Pejabat Kita Tidak Memiliki Pengetahuan Jaminan Sosial


Potensi dana jaminan sosial di Indonesia, dalam perhitungan kasar, bisa mencapai kisaran ribuan triliun rupiah. Dana sebesar itu tentu sangat bermanfaat di tengah-tengah kita kesulitan dana untuk menggerakkan sektor riil dan pembangunan infrastruktur. Namun, karena salah kelola atau tidak tahu cara mengelolanya, mobilisasi dan penggunaan dana jaminan sosial tidak optimal. Dan kita terjebak serta terjerat utang luar negeri yang terus menggunung dari waktu ke waktu. Malaysia yang hanya berpenduduk sekitar 30 juta jiwa mampu memobilisasi dana jaminan sosial sampai Rp700 triliun dan secara cepat berhasil keluar dari krisis ekonomi. Sementara itu Indonesia yang berpenduduk ratusan juta jiwa masih saja berkutat dengan krisis multidimensi tanpa tahu kapan mampu keluar. “Pemerintah kita lebih memilih minta pinjaman luar negeri yang bisa cepat didapat daripada harus bersabar mengumpulkan dana jaminan sosial.

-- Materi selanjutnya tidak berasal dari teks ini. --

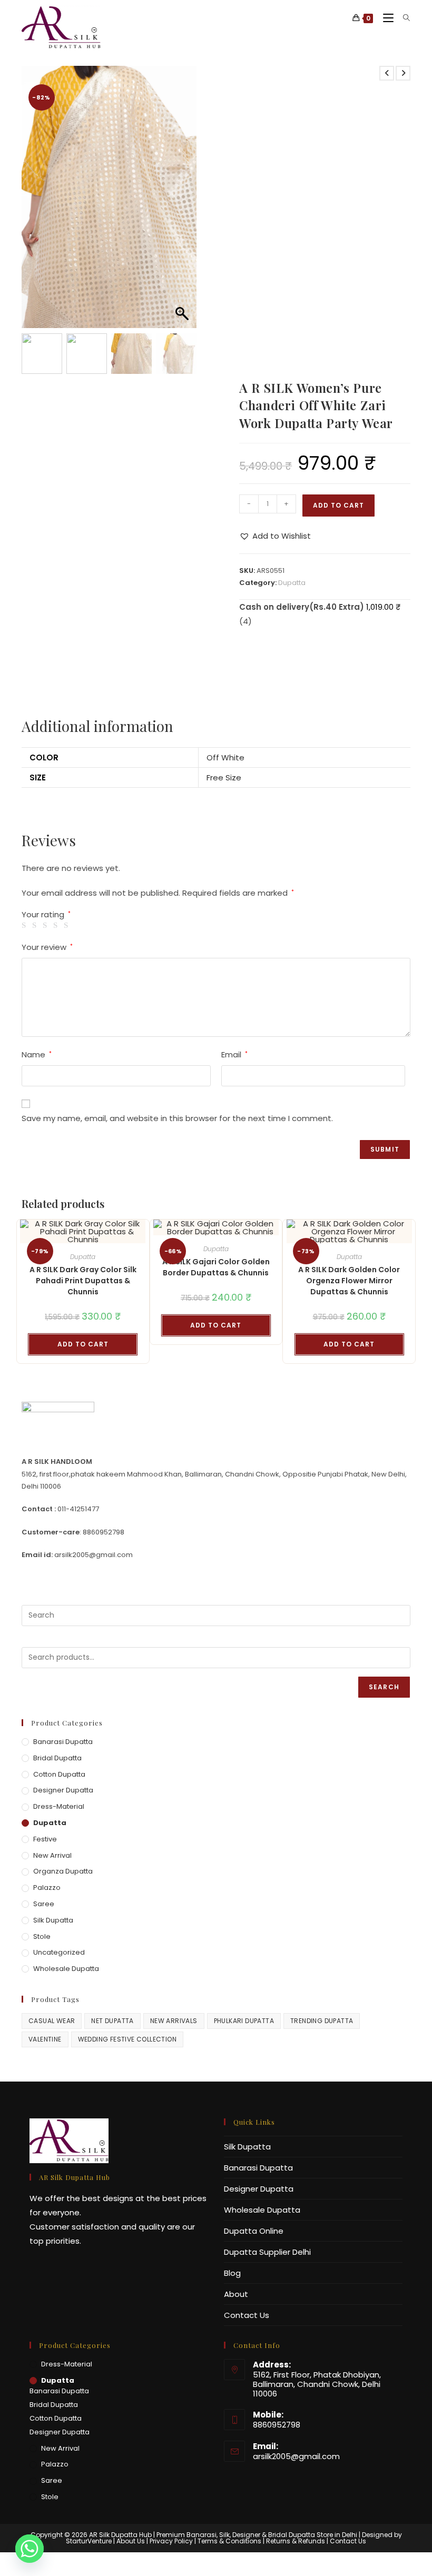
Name (37, 1054)
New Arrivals (174, 2020)
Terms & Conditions (229, 2541)
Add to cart (338, 505)
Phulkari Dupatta (244, 2020)
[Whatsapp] (29, 2548)
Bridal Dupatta (57, 1758)
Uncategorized (59, 1952)
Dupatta (292, 583)
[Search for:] (402, 18)
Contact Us (246, 2315)
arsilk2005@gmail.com (296, 2456)
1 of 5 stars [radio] (26, 925)
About (236, 2294)
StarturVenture (89, 2541)
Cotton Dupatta (59, 1774)
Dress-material (58, 1806)
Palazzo (47, 1888)
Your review (47, 947)
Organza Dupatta (63, 1871)
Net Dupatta (112, 2020)
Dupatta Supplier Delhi (267, 2251)
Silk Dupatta (53, 1920)
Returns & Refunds (295, 2541)
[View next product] (403, 73)
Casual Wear (51, 2020)
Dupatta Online (253, 2230)
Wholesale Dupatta (66, 1969)
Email (234, 1054)
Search (384, 1686)
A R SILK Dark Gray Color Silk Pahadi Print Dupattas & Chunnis (83, 1280)
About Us (130, 2541)
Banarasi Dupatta (63, 1742)
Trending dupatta (321, 2020)
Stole (42, 1936)
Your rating (46, 914)
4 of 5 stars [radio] (57, 925)
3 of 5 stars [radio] (47, 925)
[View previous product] (386, 73)
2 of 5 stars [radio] (36, 925)
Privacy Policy (171, 2541)
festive (45, 1839)
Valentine (45, 2039)
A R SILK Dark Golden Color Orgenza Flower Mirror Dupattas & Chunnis (349, 1280)
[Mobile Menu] (385, 18)
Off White (225, 757)
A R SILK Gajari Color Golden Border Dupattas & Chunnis (216, 1267)
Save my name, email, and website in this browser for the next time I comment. (177, 1118)
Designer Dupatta (63, 1790)
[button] (183, 202)
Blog (232, 2272)
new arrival (52, 1855)
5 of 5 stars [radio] (68, 925)
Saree (43, 1904)
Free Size (224, 777)
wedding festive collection (127, 2039)
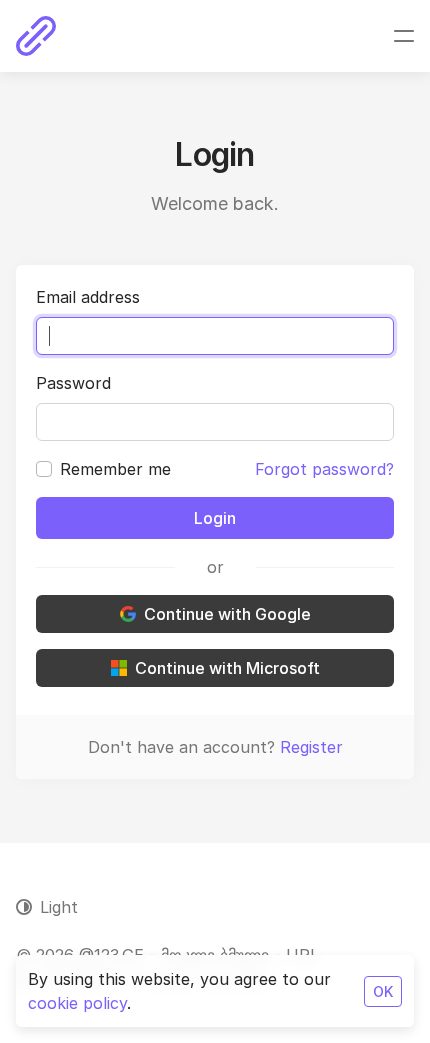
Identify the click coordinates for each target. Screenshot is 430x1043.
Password (73, 383)
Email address (88, 297)
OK (383, 991)
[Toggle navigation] (404, 36)
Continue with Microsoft (227, 668)
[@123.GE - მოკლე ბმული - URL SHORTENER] (36, 36)
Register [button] (311, 747)
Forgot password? (324, 469)
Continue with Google (227, 614)
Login (215, 518)
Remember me (115, 469)
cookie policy (77, 1003)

Mereka tidak memahami bahwa jaminan sosial merupakan pilar ketiga buat pembiayaan pembangunan negara,” ujar mantan Rektor Universitas Gadjah Mada (Yogyakarta) Prof. Dr. Sofyan Effendi dalam perbincangan dengan Majalah Jaminan Sosial belum lama ini. Berikut petikan ringkas wawancara dengan Prof. Sofyan seputar masalah sistem jaminan sosial:


Bagaimana penilaian Anda terhadap praktik jaminan sosial di Indonesia?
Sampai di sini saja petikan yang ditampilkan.